## DOCUMENT TEXT
[Start of Attachment]

In 1861, the first lodge in Texas, Harmonia Lodge No. 1, was organized in San Antonio. On March 27, 1890, the Texas Grand Lodge was formed, consisting of Harmonia Lodge of San Antonio and seven other lodges in Austin, Taylor, Temple, Waco, La Grange, Brenham, and Houston, with a combined membership of 242; 92 more lodges were formed in the next year. In 1896, the first sister lodge for women was dedicated in Sherman, and in 1920, the first mixed lodge for both men and women was orgaized in San Antonio. In 1920, the Order of the Sons of Hermann in Texas, which by then was wealthier and had more members than all other Hermann lodges elsewhere in the United States combined, declared itself independent of the national order.

The Texas order phased out the German language (Texas German) in favor of English by 1937. By 1965, only half the membership was of German heritage, and by 1994, membership was open to all. Membership grew as restrictions were lifted.

[End of Attachment]

## TASK A
According to the text on the Sons of Hermann in Texas, on what date was the Texas Grand Lodge formed?
## TASK B
Carry on the text on the Sons of Hermann in Texas from its final sentence.
The items come from a different source than the text on the Sons of Hermann in Texas.

## THE DATA
[Start of Attachment]

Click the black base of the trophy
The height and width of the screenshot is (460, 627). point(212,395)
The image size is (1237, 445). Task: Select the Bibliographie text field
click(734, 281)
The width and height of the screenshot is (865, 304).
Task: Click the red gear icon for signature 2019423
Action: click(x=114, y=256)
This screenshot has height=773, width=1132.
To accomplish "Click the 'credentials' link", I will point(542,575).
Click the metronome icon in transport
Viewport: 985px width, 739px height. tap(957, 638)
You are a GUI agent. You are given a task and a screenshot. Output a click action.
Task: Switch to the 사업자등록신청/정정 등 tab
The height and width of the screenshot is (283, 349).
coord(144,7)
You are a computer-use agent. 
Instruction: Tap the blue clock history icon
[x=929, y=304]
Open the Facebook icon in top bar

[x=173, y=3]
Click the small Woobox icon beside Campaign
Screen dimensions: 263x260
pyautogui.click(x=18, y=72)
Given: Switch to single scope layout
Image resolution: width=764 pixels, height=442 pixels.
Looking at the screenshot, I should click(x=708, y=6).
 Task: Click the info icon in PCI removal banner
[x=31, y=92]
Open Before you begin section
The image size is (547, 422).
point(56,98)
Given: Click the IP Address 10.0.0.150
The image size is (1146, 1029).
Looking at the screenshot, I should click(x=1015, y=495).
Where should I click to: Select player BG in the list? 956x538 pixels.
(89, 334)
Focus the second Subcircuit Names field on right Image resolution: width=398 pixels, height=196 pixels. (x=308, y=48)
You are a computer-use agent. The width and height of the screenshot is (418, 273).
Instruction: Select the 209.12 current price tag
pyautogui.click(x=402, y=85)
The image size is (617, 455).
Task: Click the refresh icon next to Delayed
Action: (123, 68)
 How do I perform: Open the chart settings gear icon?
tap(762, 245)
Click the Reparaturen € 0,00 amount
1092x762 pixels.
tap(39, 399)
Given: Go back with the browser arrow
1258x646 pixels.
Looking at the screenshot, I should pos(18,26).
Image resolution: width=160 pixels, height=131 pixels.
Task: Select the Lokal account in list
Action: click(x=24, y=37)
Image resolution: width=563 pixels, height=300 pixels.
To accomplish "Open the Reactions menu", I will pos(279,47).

[End of Attachment]

## WRITTEN ANSWER A
March 27, 1890

## WRITTEN ANSWER B
The Texas order had 80,000 members in 1995, and as of 2008 had more than 74,000 members in more than 140 lodges.

The Texas order has operated a retirement home in Comfort since 1916 and summer youth camps, also on property it owns in Comfort, since 1954. Local lodges offer scholarships to students in their communities.

===Sons of Hermann Hall, Dallas===
The Sons of Hermann Hall in Deep Ellum, Dallas, was built in 1910 by the four Dallas lodges and is currently used by two lodges (Columbia Lodge 66 and Dallas Lodge 22), as well as being available for rent. It is a popular venue for the local music scene. A profile of it by Ray Wylie Hubbard appears in Pat Green's Dance Halls & Dreamers.